Methodology
ForkGrade converts raw violation data into a single 0–100 score for each inspection. Here's exactly how that works.
Scoring formula
Each violation is assigned a weight based on its severity. Those weights are summed into a risk score, which is then converted to a 0–100 display score using an exponential decay:
score = round(100 × e^(−risk × 0.05))
A restaurant with no violations scores 100. More violations, or more severe ones, push the score lower. The decay is gradual — a single critical violation yields roughly 86, while a string of them drops the score into failing territory.
Violation weights
Weights depend on how a region classifies violations:
| Severity | Weight | Used by |
|---|---|---|
| Critical | 3 | All regions (NYC Critical, FL High Priority, TX Substantial/Critical, GA Priority, Chicago Priority, Maricopa Priority, Philly Priority, RI Priority, Boston ***) |
| Major | 2 | All regions except NYC (FL Intermediate, TX Serious/Major, GA Priority Foundation, Chicago Priority Foundation, Maricopa Priority Foundation, Philly Priority Foundation, RI Priority Foundation, Boston **) |
| Minor / Non-critical | 1 | All regions (NYC Not Critical, FL Basic, TX General/Minor, GA Core, Chicago Core, Maricopa Core, Philly Core, RI Core, Boston *) |
NYC classifies violations as either Critical or Not Critical, so only the critical=3 and non-critical=1 weights apply there.
Score tiers
| Tier | Score range |
|---|---|
| Low Risk | 75 and above |
| Medium Risk | 55 – 74 |
| High Risk | Below 55 |
NYC letter grades
NYC DOH issues official letter grades (A, B, C) after scored inspections. Where available, we display this grade alongside our score. The letter grade comes directly from the city — we do not calculate it. A grade of A requires fewer than 14 points on the city's own penalty scale; B is 14–27 points; C is 28 or more.

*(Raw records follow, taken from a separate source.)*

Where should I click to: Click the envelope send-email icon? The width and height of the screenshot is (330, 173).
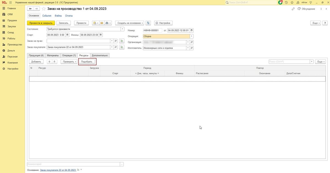(x=101, y=23)
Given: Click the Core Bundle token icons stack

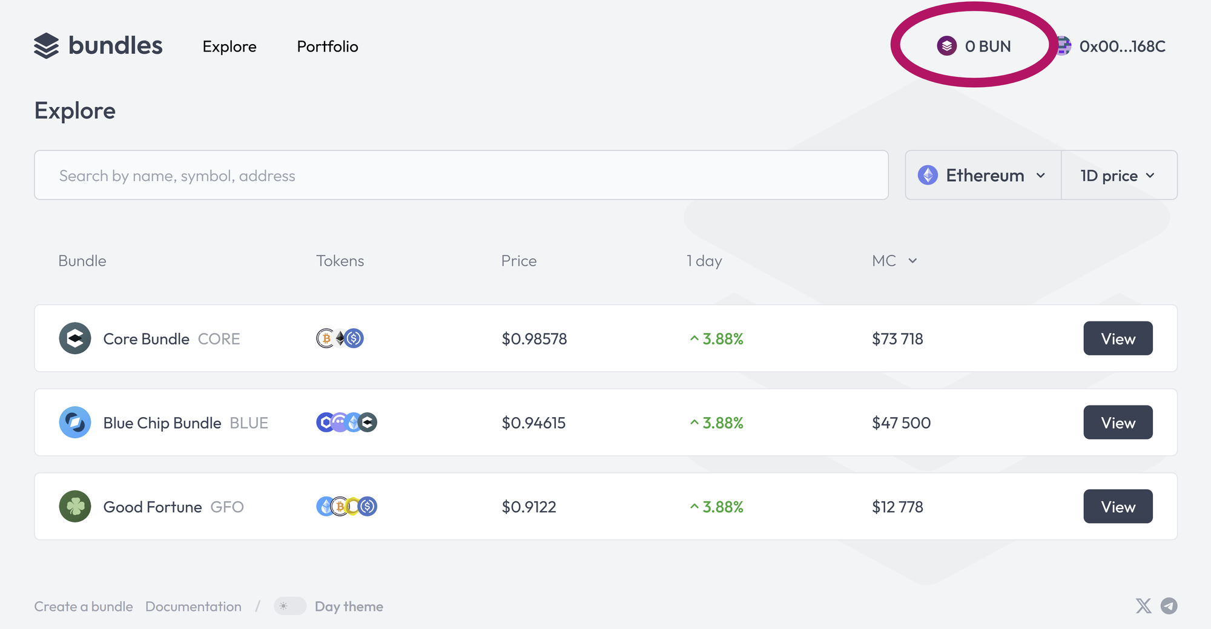Looking at the screenshot, I should click(340, 338).
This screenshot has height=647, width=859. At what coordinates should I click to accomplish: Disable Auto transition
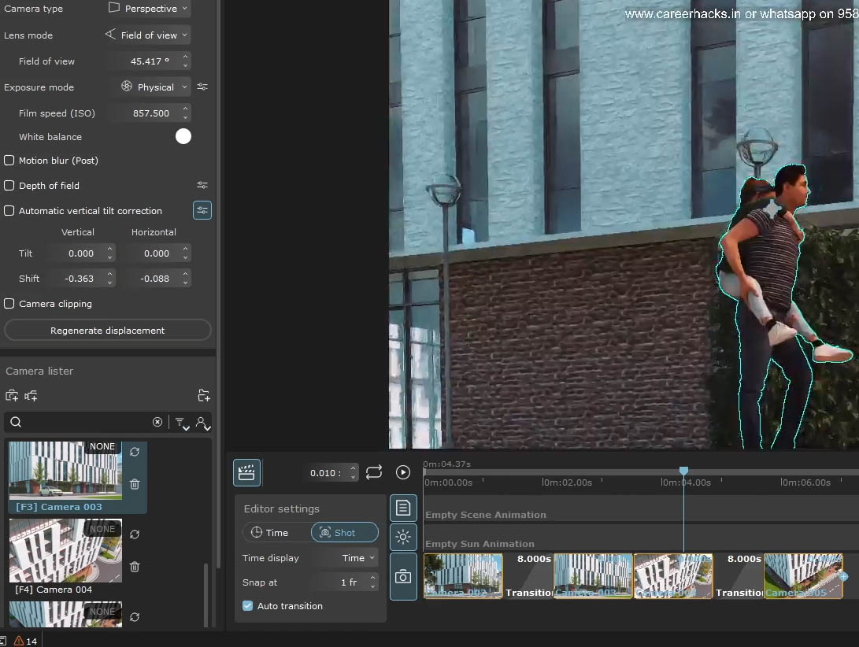(247, 606)
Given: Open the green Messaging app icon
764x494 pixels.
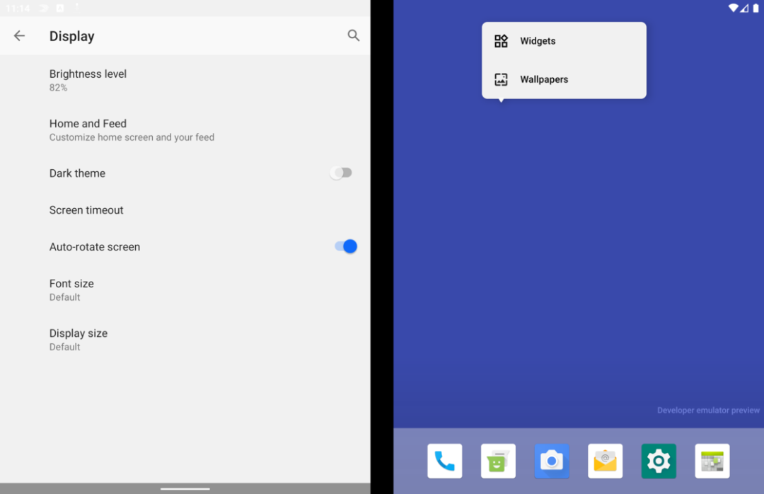Looking at the screenshot, I should click(x=498, y=461).
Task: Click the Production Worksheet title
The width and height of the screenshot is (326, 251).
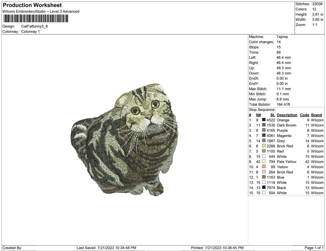Action: pyautogui.click(x=32, y=5)
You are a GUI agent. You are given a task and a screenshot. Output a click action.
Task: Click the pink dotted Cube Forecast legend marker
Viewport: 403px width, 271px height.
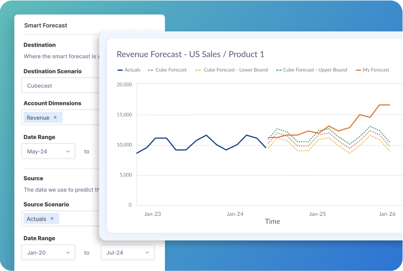(x=151, y=70)
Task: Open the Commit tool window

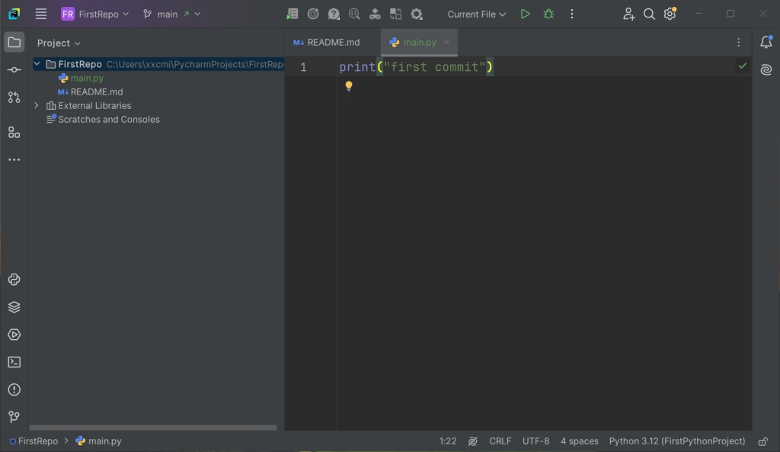Action: pos(14,70)
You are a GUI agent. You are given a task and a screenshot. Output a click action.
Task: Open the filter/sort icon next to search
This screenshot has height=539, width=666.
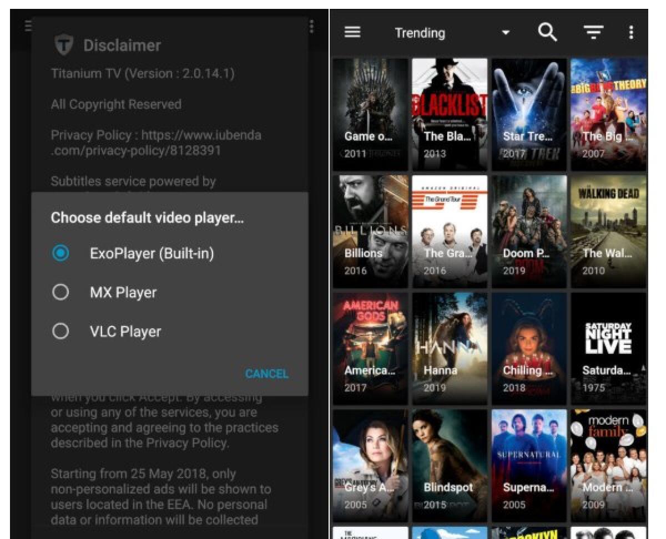click(593, 32)
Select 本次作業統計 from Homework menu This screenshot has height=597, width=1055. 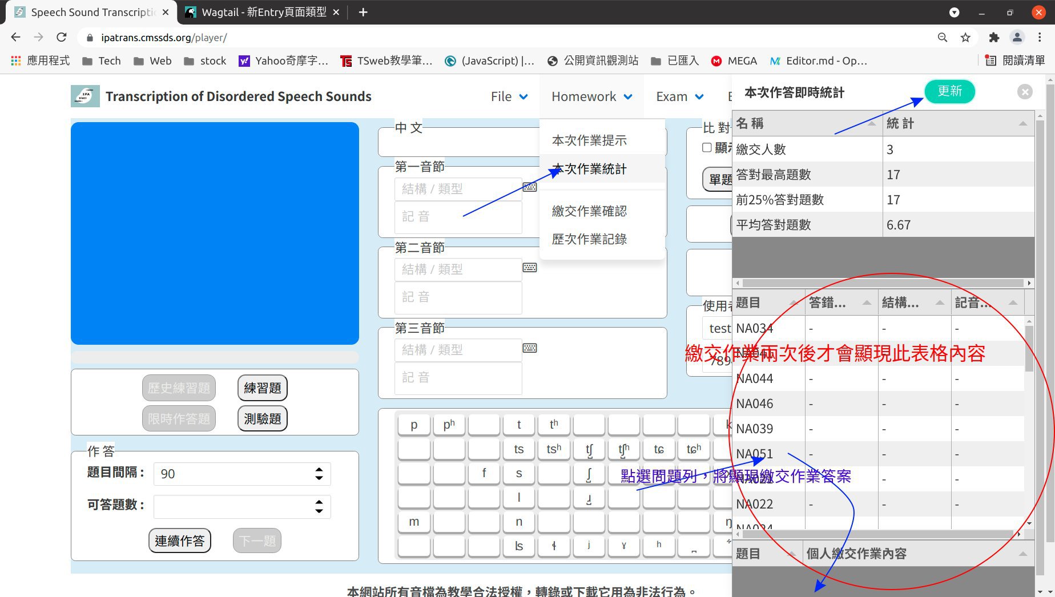[589, 169]
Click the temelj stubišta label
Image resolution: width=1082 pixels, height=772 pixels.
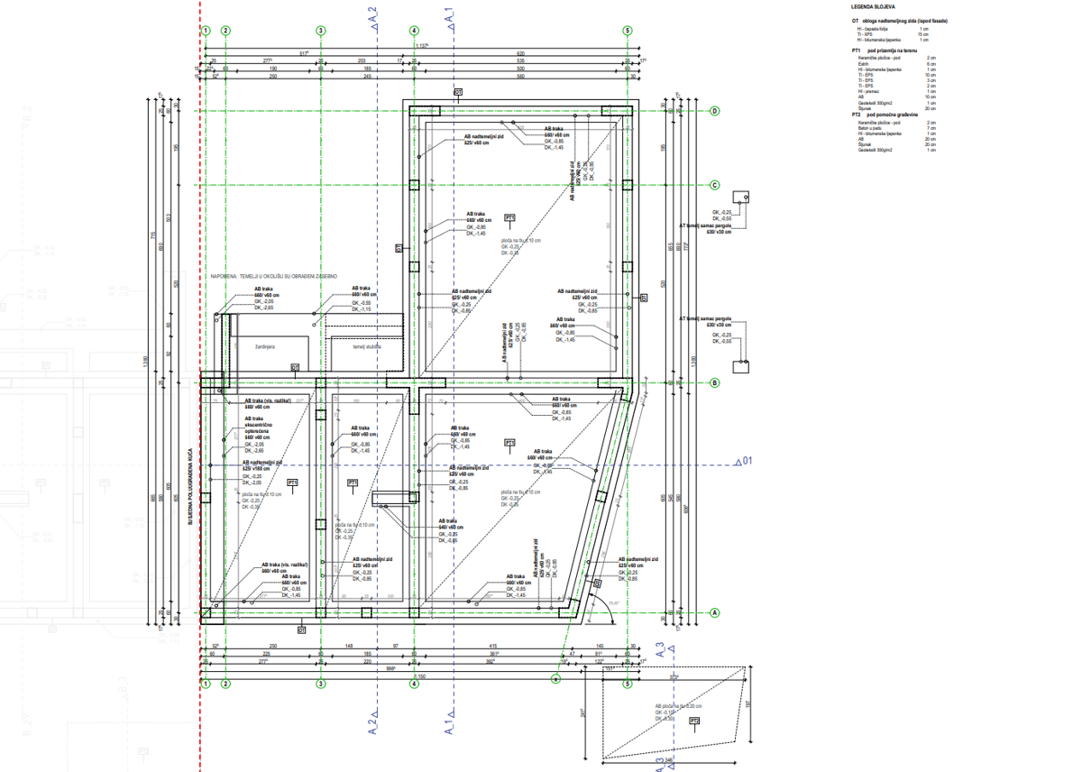[367, 346]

Some inspections are marked Grade Pending — this happens when a restaurant requests a hearing to contest its grade, or when a re-inspection is scheduled. For these, we show an estimated risk tier based on violations, not an official grade.
Data sources
- Florida — Florida Department of Business and Professional Regulation, Division of Hotels and Restaurants public inspection records
- NYC — NYC Open Data: DOHMH Restaurant Inspection Results
- Texas — City of Houston Health Department and San Antonio Metropolitan Health District public inspection records
- Georgia — Georgia Department of Public Health public inspection records (Tyler HealthSpace portal)
- Chicago — Chicago Department of Public Health public inspection records
- Maricopa County — Maricopa County Environmental Services Department public inspection records
- Philadelphia — Philadelphia Department of Public Health public inspection records
- Rhode Island — Rhode Island Department of Health public inspection records
- Boston — Boston Inspectional Services Department public inspection records
Data is refreshed daily. ForkGrade is an independent tool and is not affiliated with any government agency.